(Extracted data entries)
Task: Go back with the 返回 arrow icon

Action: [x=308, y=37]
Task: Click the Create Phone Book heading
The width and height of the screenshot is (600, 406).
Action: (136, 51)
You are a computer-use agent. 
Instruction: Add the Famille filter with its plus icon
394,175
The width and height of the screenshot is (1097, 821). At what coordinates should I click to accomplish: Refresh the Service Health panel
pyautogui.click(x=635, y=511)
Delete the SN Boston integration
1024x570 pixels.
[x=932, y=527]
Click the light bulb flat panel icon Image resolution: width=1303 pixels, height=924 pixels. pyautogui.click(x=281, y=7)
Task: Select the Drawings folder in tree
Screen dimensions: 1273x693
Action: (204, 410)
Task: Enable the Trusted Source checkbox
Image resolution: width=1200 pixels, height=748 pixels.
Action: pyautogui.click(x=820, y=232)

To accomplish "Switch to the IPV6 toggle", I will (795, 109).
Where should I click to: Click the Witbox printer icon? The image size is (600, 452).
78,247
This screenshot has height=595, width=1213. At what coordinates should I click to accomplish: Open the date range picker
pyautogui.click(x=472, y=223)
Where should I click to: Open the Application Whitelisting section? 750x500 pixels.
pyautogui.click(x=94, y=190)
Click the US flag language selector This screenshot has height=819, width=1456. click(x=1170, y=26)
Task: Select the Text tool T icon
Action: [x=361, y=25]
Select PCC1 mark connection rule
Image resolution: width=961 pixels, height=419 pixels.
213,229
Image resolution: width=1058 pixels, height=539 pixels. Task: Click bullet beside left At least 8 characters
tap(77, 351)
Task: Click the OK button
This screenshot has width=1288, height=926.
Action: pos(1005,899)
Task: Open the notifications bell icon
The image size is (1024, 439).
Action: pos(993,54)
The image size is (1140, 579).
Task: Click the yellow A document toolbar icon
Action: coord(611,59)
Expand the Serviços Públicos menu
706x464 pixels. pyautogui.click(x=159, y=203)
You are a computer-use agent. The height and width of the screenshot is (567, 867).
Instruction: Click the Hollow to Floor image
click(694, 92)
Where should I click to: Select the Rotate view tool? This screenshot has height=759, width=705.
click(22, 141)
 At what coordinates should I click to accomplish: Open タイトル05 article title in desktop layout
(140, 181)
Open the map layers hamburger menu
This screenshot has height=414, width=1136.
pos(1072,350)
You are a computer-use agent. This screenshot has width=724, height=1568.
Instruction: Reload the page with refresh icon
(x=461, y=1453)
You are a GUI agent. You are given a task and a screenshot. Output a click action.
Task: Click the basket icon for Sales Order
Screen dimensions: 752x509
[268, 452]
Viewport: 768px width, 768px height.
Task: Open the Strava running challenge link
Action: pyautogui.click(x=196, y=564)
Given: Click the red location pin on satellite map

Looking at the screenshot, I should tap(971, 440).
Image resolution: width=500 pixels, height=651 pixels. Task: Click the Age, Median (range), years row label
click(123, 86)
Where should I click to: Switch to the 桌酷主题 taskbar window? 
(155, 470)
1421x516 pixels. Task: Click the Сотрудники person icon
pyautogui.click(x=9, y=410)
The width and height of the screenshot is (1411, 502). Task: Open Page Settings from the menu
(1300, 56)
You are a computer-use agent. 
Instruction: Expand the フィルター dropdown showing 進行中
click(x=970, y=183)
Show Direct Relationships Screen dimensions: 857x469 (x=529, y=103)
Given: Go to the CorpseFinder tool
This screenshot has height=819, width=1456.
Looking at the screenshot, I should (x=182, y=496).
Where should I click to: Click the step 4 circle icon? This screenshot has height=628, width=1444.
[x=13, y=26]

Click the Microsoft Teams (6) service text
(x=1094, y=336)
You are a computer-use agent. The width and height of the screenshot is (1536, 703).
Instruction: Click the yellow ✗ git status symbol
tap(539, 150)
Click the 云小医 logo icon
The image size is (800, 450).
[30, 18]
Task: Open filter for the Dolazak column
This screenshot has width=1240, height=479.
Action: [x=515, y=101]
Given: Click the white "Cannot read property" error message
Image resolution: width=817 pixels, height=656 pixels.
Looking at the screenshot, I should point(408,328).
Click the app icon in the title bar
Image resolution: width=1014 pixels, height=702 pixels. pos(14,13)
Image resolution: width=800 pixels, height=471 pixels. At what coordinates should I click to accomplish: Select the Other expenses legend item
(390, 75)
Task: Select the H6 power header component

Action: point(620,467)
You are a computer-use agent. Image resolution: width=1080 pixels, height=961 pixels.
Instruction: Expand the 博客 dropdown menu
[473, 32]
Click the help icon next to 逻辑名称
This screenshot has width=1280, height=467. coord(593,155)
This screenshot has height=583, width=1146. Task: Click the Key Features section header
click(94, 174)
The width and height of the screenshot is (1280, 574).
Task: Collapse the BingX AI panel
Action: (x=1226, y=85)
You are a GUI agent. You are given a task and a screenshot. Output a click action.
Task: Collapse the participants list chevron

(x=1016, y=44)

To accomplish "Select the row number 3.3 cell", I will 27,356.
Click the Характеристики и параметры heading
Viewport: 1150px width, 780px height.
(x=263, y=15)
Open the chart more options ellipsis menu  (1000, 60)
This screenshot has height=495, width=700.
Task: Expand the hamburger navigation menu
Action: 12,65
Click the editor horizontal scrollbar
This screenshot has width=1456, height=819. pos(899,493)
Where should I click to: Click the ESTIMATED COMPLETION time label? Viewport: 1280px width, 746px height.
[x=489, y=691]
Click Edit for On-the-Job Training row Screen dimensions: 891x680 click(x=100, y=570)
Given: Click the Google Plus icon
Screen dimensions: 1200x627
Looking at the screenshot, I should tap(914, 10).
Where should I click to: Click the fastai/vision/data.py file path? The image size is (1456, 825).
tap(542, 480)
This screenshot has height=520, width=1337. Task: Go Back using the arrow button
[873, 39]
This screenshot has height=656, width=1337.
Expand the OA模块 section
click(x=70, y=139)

Aim of the exercise:
All of the entries need to be reproduced exactly; please write them out.

Result for this task:
Task: Go back with the 返回 arrow icon

Action: [x=308, y=37]
Task: Click the Create Phone Book heading
The width and height of the screenshot is (600, 406).
Action: (136, 51)
You are a computer-use agent. 
Instruction: Add the Famille filter with its plus icon
394,175
The width and height of the screenshot is (1097, 821). At what coordinates should I click to accomplish: Refresh the Service Health panel
pyautogui.click(x=635, y=511)
Delete the SN Boston integration
1024x570 pixels.
[x=932, y=527]
Click the light bulb flat panel icon Image resolution: width=1303 pixels, height=924 pixels. pyautogui.click(x=281, y=7)
Task: Select the Drawings folder in tree
Screen dimensions: 1273x693
Action: (204, 410)
Task: Enable the Trusted Source checkbox
Image resolution: width=1200 pixels, height=748 pixels.
Action: pyautogui.click(x=820, y=232)

To accomplish "Switch to the IPV6 toggle", I will (795, 109).
Where should I click to: Click the Witbox printer icon? The image size is (600, 452).
78,247
This screenshot has height=595, width=1213. At what coordinates should I click to accomplish: Open the date range picker
pyautogui.click(x=472, y=223)
Where should I click to: Open the Application Whitelisting section? 750x500 pixels.
pyautogui.click(x=94, y=190)
Click the US flag language selector This screenshot has height=819, width=1456. click(x=1170, y=26)
Task: Select the Text tool T icon
Action: [x=361, y=25]
Select PCC1 mark connection rule
Image resolution: width=961 pixels, height=419 pixels.
213,229
Image resolution: width=1058 pixels, height=539 pixels. Task: Click bullet beside left At least 8 characters
tap(77, 351)
Task: Click the OK button
This screenshot has width=1288, height=926.
Action: pos(1005,899)
Task: Open the notifications bell icon
The image size is (1024, 439).
Action: pos(993,54)
The image size is (1140, 579).
Task: Click the yellow A document toolbar icon
Action: coord(611,59)
Expand the Serviços Públicos menu
706x464 pixels. pyautogui.click(x=159, y=203)
You are a computer-use agent. The height and width of the screenshot is (567, 867).
Instruction: Click the Hollow to Floor image
click(694, 92)
Where should I click to: Select the Rotate view tool? This screenshot has height=759, width=705.
click(22, 141)
 At what coordinates should I click to accomplish: Open タイトル05 article title in desktop layout
(140, 181)
Open the map layers hamburger menu
This screenshot has height=414, width=1136.
pos(1072,350)
You are a computer-use agent. This screenshot has width=724, height=1568.
Instruction: Reload the page with refresh icon
(x=461, y=1453)
You are a GUI agent. You are given a task and a screenshot. Output a click action.
Task: Click the basket icon for Sales Order
Screen dimensions: 752x509
[268, 452]
Viewport: 768px width, 768px height.
Task: Open the Strava running challenge link
Action: pyautogui.click(x=196, y=564)
Given: Click the red location pin on satellite map

Looking at the screenshot, I should tap(971, 440).
Image resolution: width=500 pixels, height=651 pixels. Task: Click the Age, Median (range), years row label
click(123, 86)
Where should I click to: Switch to the 桌酷主题 taskbar window? 
(155, 470)
1421x516 pixels. Task: Click the Сотрудники person icon
pyautogui.click(x=9, y=410)
The width and height of the screenshot is (1411, 502). Task: Open Page Settings from the menu
(1300, 56)
You are a computer-use agent. 
Instruction: Expand the フィルター dropdown showing 進行中
click(x=970, y=183)
Show Direct Relationships Screen dimensions: 857x469 (x=529, y=103)
Given: Go to the CorpseFinder tool
This screenshot has height=819, width=1456.
Looking at the screenshot, I should (x=182, y=496).
Where should I click to: Click the step 4 circle icon? This screenshot has height=628, width=1444.
[x=13, y=26]

Click the Microsoft Teams (6) service text
(x=1094, y=336)
You are a computer-use agent. The width and height of the screenshot is (1536, 703).
Instruction: Click the yellow ✗ git status symbol
tap(539, 150)
Click the 云小医 logo icon
The image size is (800, 450).
[30, 18]
Task: Open filter for the Dolazak column
This screenshot has width=1240, height=479.
Action: [x=515, y=101]
Given: Click the white "Cannot read property" error message
Image resolution: width=817 pixels, height=656 pixels.
Looking at the screenshot, I should point(408,328).
Click the app icon in the title bar
Image resolution: width=1014 pixels, height=702 pixels. pos(14,13)
Image resolution: width=800 pixels, height=471 pixels. At what coordinates should I click to accomplish: Select the Other expenses legend item
(390, 75)
Task: Select the H6 power header component

Action: point(620,467)
You are a computer-use agent. Image resolution: width=1080 pixels, height=961 pixels.
Instruction: Expand the 博客 dropdown menu
[473, 32]
Click the help icon next to 逻辑名称
This screenshot has width=1280, height=467. coord(593,155)
This screenshot has height=583, width=1146. Task: Click the Key Features section header
click(94, 174)
The width and height of the screenshot is (1280, 574).
Task: Collapse the BingX AI panel
Action: (x=1226, y=85)
You are a GUI agent. You are given a task and a screenshot. Output a click action.
Task: Collapse the participants list chevron

(x=1016, y=44)

To accomplish "Select the row number 3.3 cell", I will 27,356.
Click the Характеристики и параметры heading
Viewport: 1150px width, 780px height.
(x=263, y=15)
Open the chart more options ellipsis menu  (1000, 60)
This screenshot has height=495, width=700.
Task: Expand the hamburger navigation menu
Action: 12,65
Click the editor horizontal scrollbar
This screenshot has width=1456, height=819. pos(899,493)
Where should I click to: Click the ESTIMATED COMPLETION time label? Viewport: 1280px width, 746px height.
[x=489, y=691]
Click Edit for On-the-Job Training row Screen dimensions: 891x680 click(x=100, y=570)
Given: Click the Google Plus icon
Screen dimensions: 1200x627
Looking at the screenshot, I should tap(914, 10).
Where should I click to: Click the fastai/vision/data.py file path? The image size is (1456, 825).
tap(542, 480)
This screenshot has height=520, width=1337. Task: Go Back using the arrow button
[873, 39]
This screenshot has height=656, width=1337.
Expand the OA模块 section
click(x=70, y=139)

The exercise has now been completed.